I haven’t seen any research on stress tolerance with elite tennis players, but I assume the result would be the same as with swimmers: they would outperform many and they would score the highest on stress tolerance when playing lots of matches on consistent basis (which equals the peak season in tennis). Issues such as tanking and giving-up scenarios in tennis often start to appear when the player has longer stretches of not playing, which may indicate that a “mental muscle” regulating stress has weakened due to a lack of training! In other words, stress tolerance is a skill that can be trained by being periodically exposed to a high level of mental stress.

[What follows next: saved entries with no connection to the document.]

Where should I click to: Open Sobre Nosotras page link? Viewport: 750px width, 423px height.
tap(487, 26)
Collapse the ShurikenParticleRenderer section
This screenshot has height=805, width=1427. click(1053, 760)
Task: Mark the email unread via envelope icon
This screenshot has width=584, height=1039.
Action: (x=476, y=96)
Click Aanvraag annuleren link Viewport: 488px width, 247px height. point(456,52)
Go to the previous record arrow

So, what can we do about it? Can we really target mental endurance and stress tolerance in our coaching programmes? I would say that it’s certainly not an easy task, however there might be ways. First of all, playing more matches. But, in order to have that, a player needs to win, and that is something we have very little control over. What we can do is to adjust the level of competition so that the player has more chances to win, regardless of ranking. It’s also very important that we don’t avoid potential high pressure matches with our choice of tournaments. Another way is playing more practice matches. This is as close as it gets to a real match, if we approach it seriously. Furthermore, the level of the player`s mental engagement in all of those matches (official or practice) has to be very high. The player simply needs to put himself/herself out there in the battlefield, because any kind of underperformance in that sense could be a significantly limiting factor. “As long as tanking is an option, player’s mental improvement is stopped” (Jim Loehr). And finally, as seen from the text above, there is no doubt that by expanding our physical limits, we are automatically building our mental muscle. “The process of training expands capabilities of muscles and heart, but it also recalibrates the brain’s horizons. In this sense, all training is brain training, even if it doesn’t specifically target the brain.” (Endure 2018)
Conclusion
To sum up, the zone of discomfort, whether in shape of physical pain or mental stress, is an inevitable factor in today’s modern sport. It is also a very prolific subject of scientific research because it seems that top athletes really push themselves to a darker place than most competitors are willing to tolerate. In today’s era of informational abundance where knowledge is everywhere around us and all technical, strategic and methodological “secrets” have been revealed and successfully applied in all fields, the space for outperforming the competition is getting smaller and smaller. That being said, it’s the mind that makes the decisive difference, and it looks like more and more gold medals will go to the ones that are willing to dig a little deeper or even to suffer a bit more.
Finally, are champions born with special minds or have they built them through the years of committed training? In my opinion, from the perspective of pain tolerance as one of the building blocks of a champion`s mind, being consistently exposed to systematic and selective activities will turn any averageness into greatness.